Set exercise. Retype the records below word for word, leaving out the pictures.

== Data for this task ==

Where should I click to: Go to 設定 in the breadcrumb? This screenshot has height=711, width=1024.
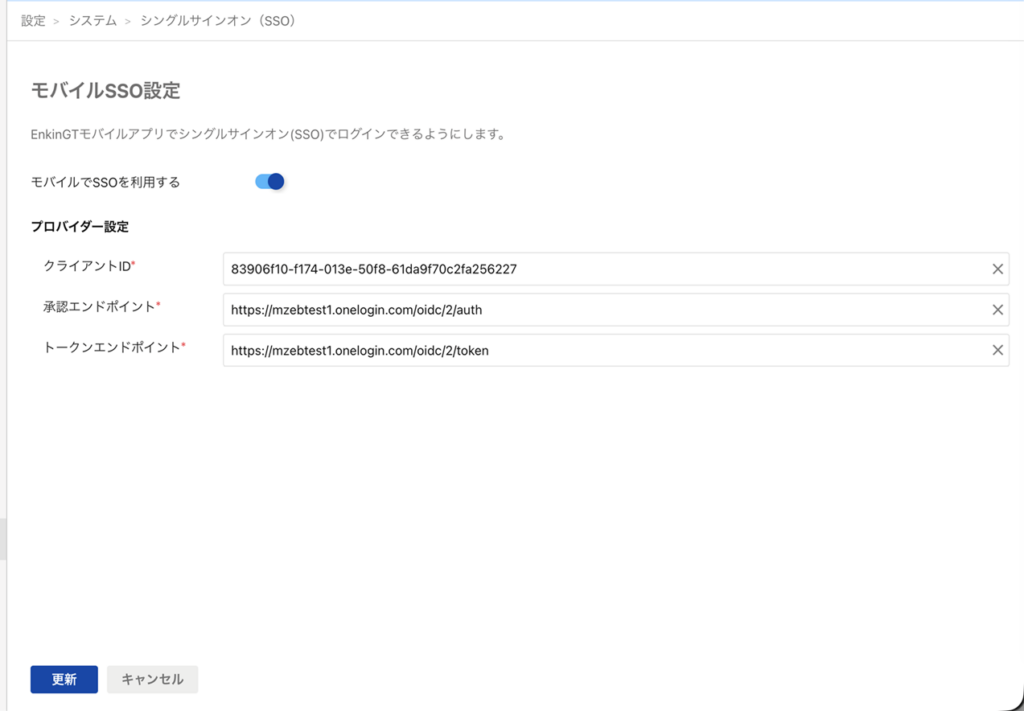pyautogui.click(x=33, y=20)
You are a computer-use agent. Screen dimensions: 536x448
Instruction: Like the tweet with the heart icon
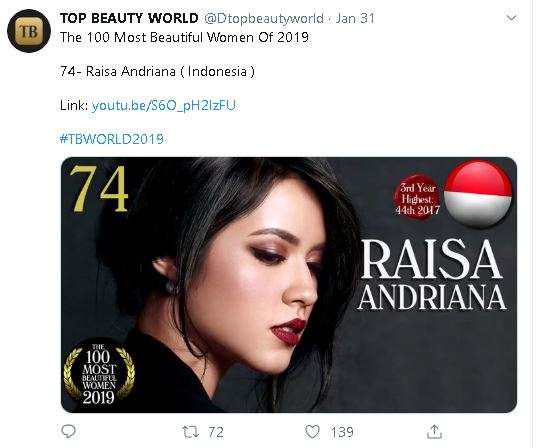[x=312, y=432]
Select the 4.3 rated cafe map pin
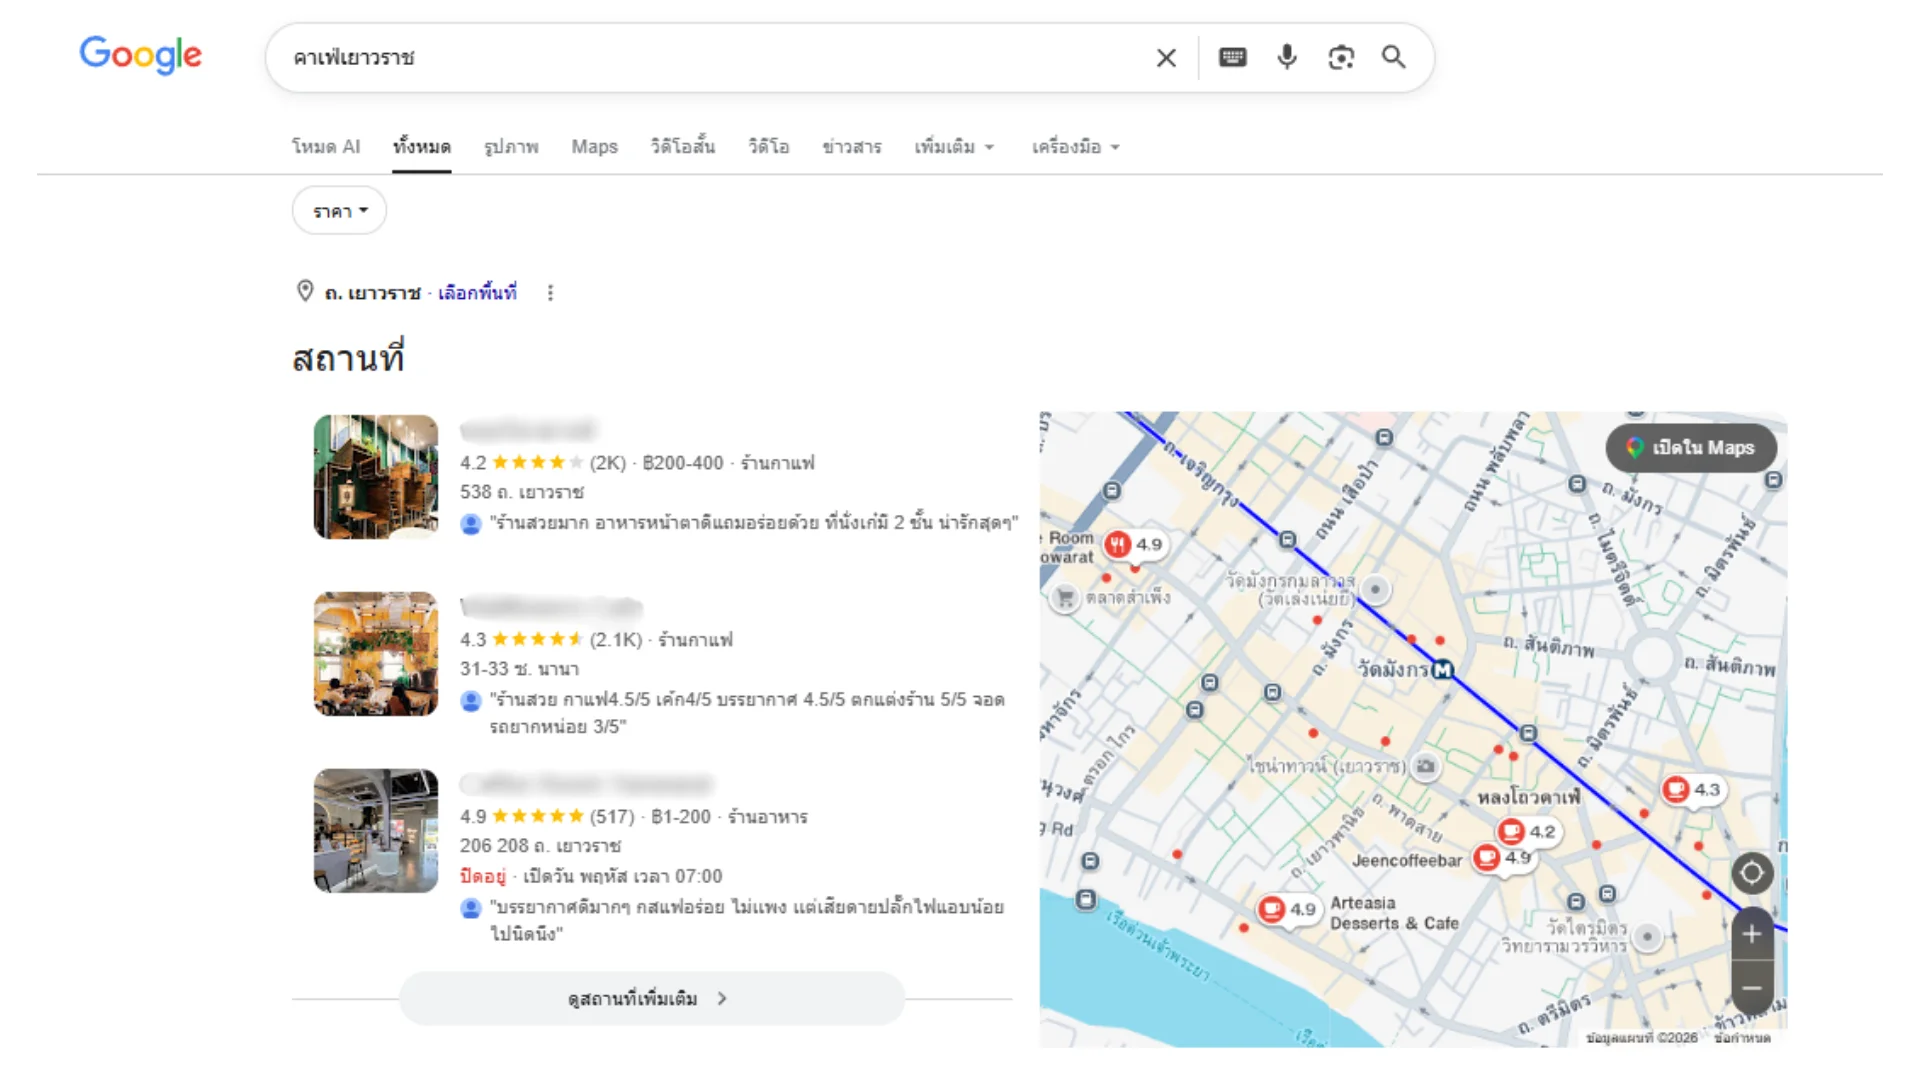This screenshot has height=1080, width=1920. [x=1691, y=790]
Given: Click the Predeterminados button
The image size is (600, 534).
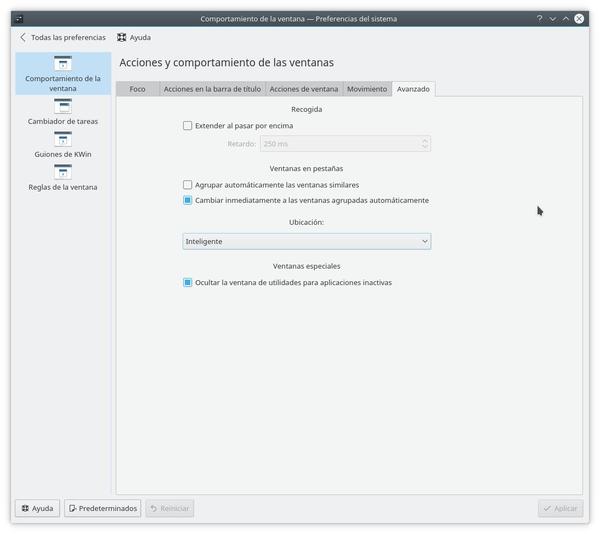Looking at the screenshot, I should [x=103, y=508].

===

Output of the task.
Where should I click to: Go to 設定 in the breadcrumb? This screenshot has height=711, width=1024.
pyautogui.click(x=33, y=20)
You are a computer-use agent. Screen dimensions: 536x448
Instruction: Like the tweet with the heart icon
[x=312, y=432]
Select the 4.3 rated cafe map pin
This screenshot has height=1080, width=1920. [x=1691, y=790]
Given: Click the Predeterminados button
The image size is (600, 534).
Looking at the screenshot, I should [x=103, y=508].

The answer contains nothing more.